Hearts were then perfused with phosphate-buffered saline to remove residual blood from the circulation. The lungs were collected for enzymatic digestion and endothelial cell isolation by using magnetic beads coupled to ICAM2 antibodies (eBiosource, San Diego, CA).19 The left common carotid was collected for mRNA isolation by TRIzol flush as previously described.20 Briefly, carotids were cleaned of perivascular adipose tissue and flushed with 150 μL TRIzol from an insulin syringe. The remaining media/adventitia were then placed in 150 μL TRIzol and sonicated to lyze the tissue. Samples were then frozen until analysis by qPCR. The aortic root, aorta, and carotid sinus were excised, placed in 3.7% phosphate-buffered saline–buffered formaldehyde, and analyzed for plaque size and composition.
Surgical Procedures
After 4 weeks of feeding a Western diet to the Apoe−/− mice, Alzet (Cuperino, CA) pumps (Micro-Osmotic Pump, Model 1004) that contained either saline or 40 mg/kg/day S247 were implanted under isoflurane anesthesia (5% on induction; 2% for maintenance during surgery), and the Western diet feeding was resumed for an additional 4 weeks. To analyze endothelial activation by low flow, partial ligation of the left carotid artery was performed as previously described.20 Briefly, a 4- to 6-mm vertical incision on the skin was made, and blunt dissection was used to expose the left carotid artery. Subsequently, the external, internal, and occipital arteries were ligated with 7-0 silk suture. The incision was sutured and then closed with a small amount of tissue glue followed by suturing the incision. For the integrin inhibitor studies, mice were implanted with Alzet pumps (Micro-Osmotic pump, Model 1007D) that contained either saline or S247 immediately after the ligation or given 5 mg/kg ATN-161 three times per week by i.p. injection. At the start of surgery, a single injection of 0.1 mg/kg buprenorphine or 5 mg/kg carprofen was given, and recovery of the mice was monitored on a heating pad. All ultrasound measurements were taken with a VEVO 770 high-resolution in vivo microimaging ultrasound system with a 30-MHz mouse probe (VisualSonics, Toronto, ON, Canada). Echocardiography was performed on the left and right carotid arteries 1 day after the partial ligation surgery. Mice were euthanized after 48 hours for mRNA analysis after TRIzol flush of the left and right carotid and after 7 days for immunohistochemical analysis of the left and right carotids excised for analysis.

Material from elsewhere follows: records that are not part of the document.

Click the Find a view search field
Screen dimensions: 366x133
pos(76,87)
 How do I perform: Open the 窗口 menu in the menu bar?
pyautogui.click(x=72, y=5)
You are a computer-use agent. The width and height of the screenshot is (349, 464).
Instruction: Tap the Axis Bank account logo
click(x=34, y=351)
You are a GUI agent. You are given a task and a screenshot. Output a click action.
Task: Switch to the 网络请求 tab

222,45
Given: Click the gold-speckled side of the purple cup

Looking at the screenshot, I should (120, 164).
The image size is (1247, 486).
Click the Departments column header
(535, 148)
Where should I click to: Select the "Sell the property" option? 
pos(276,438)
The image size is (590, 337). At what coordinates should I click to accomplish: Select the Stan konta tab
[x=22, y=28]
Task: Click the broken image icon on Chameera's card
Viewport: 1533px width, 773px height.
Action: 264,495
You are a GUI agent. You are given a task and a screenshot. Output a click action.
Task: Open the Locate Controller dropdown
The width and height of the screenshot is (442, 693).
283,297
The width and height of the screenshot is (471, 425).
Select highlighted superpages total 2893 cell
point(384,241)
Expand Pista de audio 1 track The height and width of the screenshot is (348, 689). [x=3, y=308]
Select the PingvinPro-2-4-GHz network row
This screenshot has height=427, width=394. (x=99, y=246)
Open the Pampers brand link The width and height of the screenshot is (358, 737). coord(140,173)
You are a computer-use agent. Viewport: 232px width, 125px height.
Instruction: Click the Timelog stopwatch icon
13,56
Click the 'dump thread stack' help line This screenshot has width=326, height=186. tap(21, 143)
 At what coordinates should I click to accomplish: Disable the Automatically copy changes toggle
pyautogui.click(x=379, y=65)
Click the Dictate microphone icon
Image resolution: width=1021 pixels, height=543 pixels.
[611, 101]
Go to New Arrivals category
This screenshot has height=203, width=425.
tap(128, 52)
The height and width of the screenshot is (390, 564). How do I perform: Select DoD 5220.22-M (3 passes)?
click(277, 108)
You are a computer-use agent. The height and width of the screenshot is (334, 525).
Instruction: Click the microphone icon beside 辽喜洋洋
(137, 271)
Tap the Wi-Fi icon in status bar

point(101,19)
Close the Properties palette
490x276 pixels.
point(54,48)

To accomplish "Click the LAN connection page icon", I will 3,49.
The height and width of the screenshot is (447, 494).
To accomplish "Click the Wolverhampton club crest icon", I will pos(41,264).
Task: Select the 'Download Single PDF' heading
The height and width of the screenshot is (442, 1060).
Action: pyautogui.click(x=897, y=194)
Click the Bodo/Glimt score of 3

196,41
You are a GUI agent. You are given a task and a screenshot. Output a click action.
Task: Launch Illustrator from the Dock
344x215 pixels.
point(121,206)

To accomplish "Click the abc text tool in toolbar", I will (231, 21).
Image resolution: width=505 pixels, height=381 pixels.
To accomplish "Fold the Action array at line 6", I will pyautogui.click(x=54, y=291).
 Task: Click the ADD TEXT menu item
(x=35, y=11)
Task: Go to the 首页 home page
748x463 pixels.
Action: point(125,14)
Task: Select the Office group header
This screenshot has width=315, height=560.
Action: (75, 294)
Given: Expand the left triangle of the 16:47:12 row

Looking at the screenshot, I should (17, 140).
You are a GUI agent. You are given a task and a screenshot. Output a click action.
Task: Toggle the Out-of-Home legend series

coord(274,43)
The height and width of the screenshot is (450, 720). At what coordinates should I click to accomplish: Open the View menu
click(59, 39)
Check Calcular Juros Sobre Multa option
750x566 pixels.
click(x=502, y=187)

Immunohistochemistry for Tissue
All tissue was fixed in 4% formaldehyde, embedded in paraffin, and cut into 5-μm sections. Immunohistochemistry and Russell-Movat Pentachrome staining was performed as previously described.7 Antibodies used for mouse tissues included rabbit anti–VCAM-1 (dilution 1:40 or 1:100; Santa Cruz Biotechnology, Inc.), rat anti-Mac2 (dilution 1:10,000; Accurate Chemical, Westbury, NY), and mouse anti-smooth muscle actin (SMA; dilution 1:400; Sigma-Aldrich). Staining was visualized with Alexa-conjugated secondary antibodies. Images were collected with the Photometrics CoolSNAP120 ES2 camera and the NIS Elements 3.00 by using SP5 imaging software.
Statistical Analysis
Data were tested for normality (Kolmogorov-Smirnov test) and significance by using Prism software version 5.02 (GraphPad Inc., San Diego, CA). Data that passed the normality assumption were analyzed with t-test or two-way analysis of variance with Bonferroni post-tests. Data that failed the normality assumption were analyzed with the nonparametric U-test and the Kruskal Wallis test with post hoc analysis. Data are expressed as means ± SEM. Differences were considered statistically significant at a value of P < 0.05.
Results
Although chronic exposure to laminar flow reduces inflammatory signaling,1 acute onset of laminar flow stimulates proinflammatory signaling pathways and ICAM-1/VCAM-1 expression similar to disturbed flow models. Therefore, we first sought to determine how individual transitional matrix integrins contribute to endothelial cell activation by acute onset of flow. Consistent with previous reports,21 qPCR analysis of HAECs indicated the expression of multiple transitional matrix-binding integrins, including the binding partners α5β1, αvβ3, and αvβ5 (Supplemental Figure S1). To test which of these transitional matrix-binding integrins mediate flow-induced endothelial cell activation, we used specific small-molecule inhibitors or competitive peptides to block integrin signaling. HAECs plated on the transitional matrix protein fibronectin were treated with either 50 μmol/L α5β1 signaling inhibitor ATN-1617 or 1 μmol/L αv inhibitor S247,22 and shear stress-induced signaling was assessed. Although an RGD peptidomimetic, S247 shows a 160-fold higher affinity for αvβ3 than for α5β1 and a 950-fold higher affinity for αvβ3 than for the platelet integrin αIIbβ3.22 Inhibiting αv integrins with S247 completely suppressed shear-induced activation of FAK (Figure 1, A and B), PAK2 (Figure 1, A and C), and NF-κB (Figure 1, A and D), whereas ATN-161 did not. In contrast, neither inhibitor affected shear stress-induced activation of ERK1/2 (Figure 1, A and E) or Akt (Supplemental Figure S2, A and B), and neither affected shear-induced eNOS Ser1177 phosphorylation (Figure 1A and Supplemental Figure S2C) or Thr495 dephosphorylation (Supplemental Figure S2, A and D). However, shear stress-induced eNOS phosphorylation on Ser633 showed significant reductions with S247 treatment but not ATN-161 (Supplemental Figure S2, A and E).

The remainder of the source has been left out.